Use Terminus to interact with the Pantheon dashboard. For example, clear caches by running
terminus env:clear-cache, which is the clear cache command, followed by the site name and environment, which in this case is robots.dev.
List pending core updates by running
terminus upstream:updates:list, followed by the site name and environment. Then apply them by running
And deploy changes between Dev, Test, and Live environments. I’ll do this by running
terminus env:deploy, syncing the content from Live down to Test, then clearing the cache. Then when I’m ready to deploy to Live, I run
env:deploy again, clearing the cache and choosing the Live environment.
If it can be accomplished in the Pantheon dashboard, it can probably be accomplished with Terminus.
You can also execute Drupal or WordPress-specific commands using Drush or WP-CLI. For example, the command
terminus drush followed by the site name and environment, then
user-create -- newuser1 with the email address of the user, can be used to create a new Drupal user.
Update WordPress plugins by running
terminus wp the site name and environment,
-- plugin update --all, to update all.
Terminus also makes it easy to automate tasks. In this example, we’ve scripted a set of Terminus commands to identify, install, and test WordPress updates. If the tests pass, as they do here, our script pushes the WordPress updates to our Live environment.

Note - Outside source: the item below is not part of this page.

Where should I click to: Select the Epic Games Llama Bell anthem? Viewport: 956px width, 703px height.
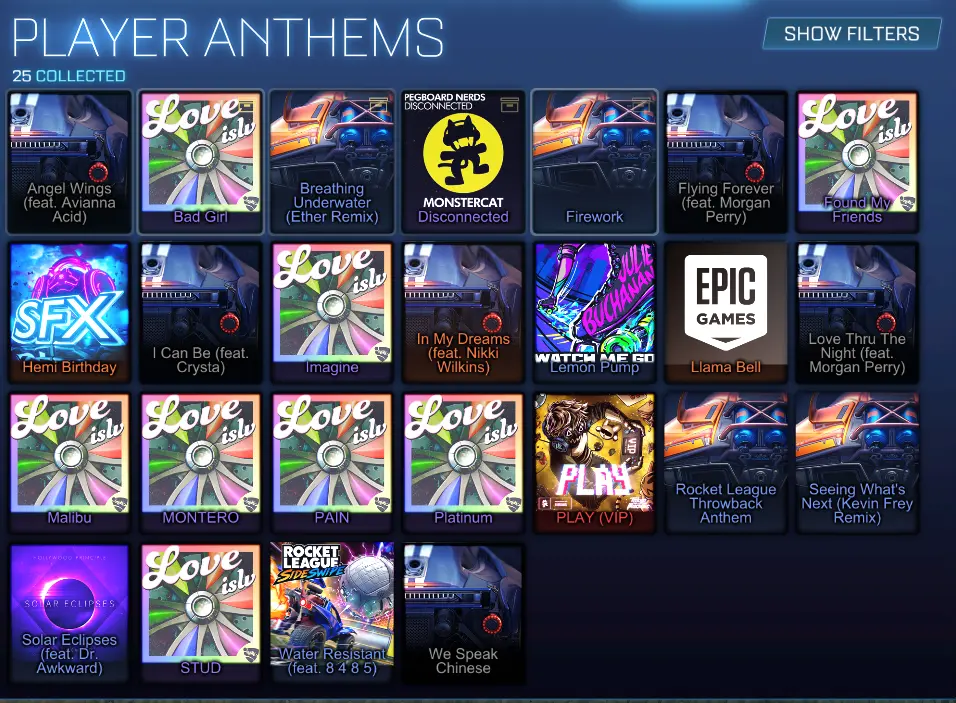coord(726,313)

You can write scripts in Terminus to automate numerous other tasks for both WordPress and Drupal. You can find this script by going to pantheon.io and searching for automating security updates.
Terminus can help you access extra data and functionality that isn’t available in the Pantheon dashboard. For example, we can run the command
terminus workflow:watch to stream workflow data on the
In this example, I am switching the connection mode from SFTP to Git. And now I’m running a backup from the dashboard.
That was a quick introduction to our command line tool, Terminus. Use it to script repetitive tasks or just use it to develop faster without touching your mouse.